Kaum Hawa dan Fenomena Media Sosial - Majalah Hany

Majalah Hany

Media Pendidikan dan Keluarga

Kaum Hawa dan Fenomena Media Sosial

Share This



Hari perempuan sedunia merupakan momentum bangkitnya pengakuan dunia tentang keberadaan perempuan untuk disejajarkan perannya dengan kaum laki-laki merupakan peringatan keberhasilan kaum perempuan dalam mengubah kedudukannya di bidang ekonomi, politik, pendidikan serta sosial budaya. Eksistensi mereka seakan tak mau ketinggalan, apapun yang dilakukan oleh kaum adam setidaknya harus pula bisa dilakukan oleh kaum hawa.

Hal itu bukan hanya terjadi di dunia nyata, di dunia tak nyata pun eksistensi mereka terlihat sejajar dengan kaum adam. Bahkan fakta menunjukkan, media sosial (medsos) sekarang, lebih banyak didominasi oleh perempuan, inilah yang terjadi di Amerika menurut sebuah infografis yang dicetuskan oleh Alex Hilsberg dari situs keuangan pribadi, FinancesOnline.com,wanita di sana lebih mendominasi media seperti Facebook, Twitter, Instagram, hingga Tumblr jika dibandingkan dengan pria. Bagaimana dengan di Indonesia? Meski belum ada penilitian yang sama, namun saya kira tak jauh berbeda, toh, setiap updatean dari seorang wanita selalu lebih banyak respon daripada dari akun seorang laki-laki. Ini juga menjadi bukti bahwa di dunia tak nyata pun seorang wanita selalu menjadi pujaan dan sorotan.

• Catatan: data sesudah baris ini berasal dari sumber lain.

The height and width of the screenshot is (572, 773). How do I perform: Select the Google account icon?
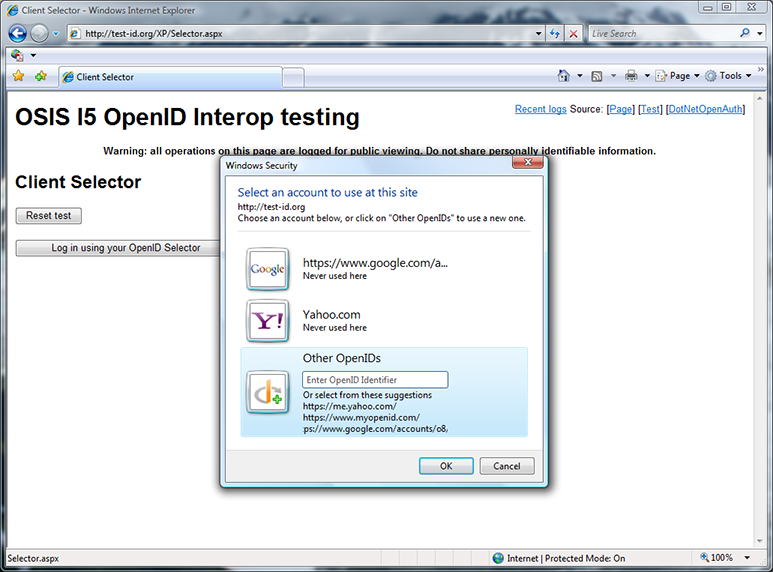(x=267, y=269)
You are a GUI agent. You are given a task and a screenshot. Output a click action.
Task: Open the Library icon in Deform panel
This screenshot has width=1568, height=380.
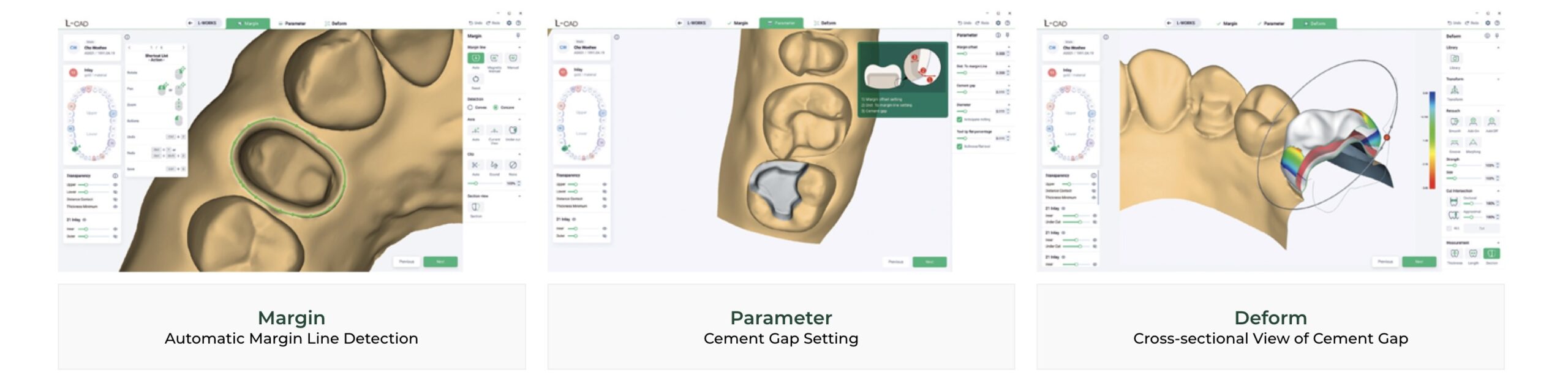coord(1455,58)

Tak ada yang salah dengan itu semua, terlebih komunikasi adalah hak asasi bagi setiap manusia, baik laki-laki maupun perempuan memiliki hak yang sama. Bahkan dalam sisi lain, wanita bisa lebih produktif (menghasilkan uang) dari jalan sosmed. Bagi mereka yang peka, sosmed bisa menjadi lahan basah untuk berwirausaha atau berjualan. Namun secara zaman, sosmed kini lebih populer bagi orang masa kini untuk bergaul, berbagi pin dan akun kini sudah terbiasa di era gadget sekarang ini.

Dalam dua dekade terakhir, ilmu dan teknologi telah mengalami kemajuan yang sangat pesat. Kemajuan yang paling banyak dirasakan menyentuh kehidupan masyarakat saat ini salah satunya adalah kemajuan dalam bidang teknologi komunikasi dan informasi. Saat ini seluruh orang di dunia dapat berkomunikasi dengan mudah dengan kerabat atau siapapun di belahan dunia lainnya. Mereka juga bisa mendapat berbagai informasi yang mudah dan cepat (Mulyawan,2010:1).

Helmi Qodrat Ichtiat, dari Universitas Indonesia, mencermati fenomena ini sebagai masalah, terutama di kota besar. Dengan kemacetan yang luar biasa, komunikasi langsung menjadi sangat terbatas. Ditambah lagi, ada gangguan dari alat-alat komunikasi itu sendiri. Kasus menarik ketika sebuah keluarga kecil duduk bersama di sebuah resto, tapi ibunya asyik bermain BBM dengan teman arisan, ayahnya sibuk chatting dengan teman main golf, sementara anaknya main games di ponsel miliknya sendiri. Kebersamaan yang langka itu pun berlalu tanpa makna.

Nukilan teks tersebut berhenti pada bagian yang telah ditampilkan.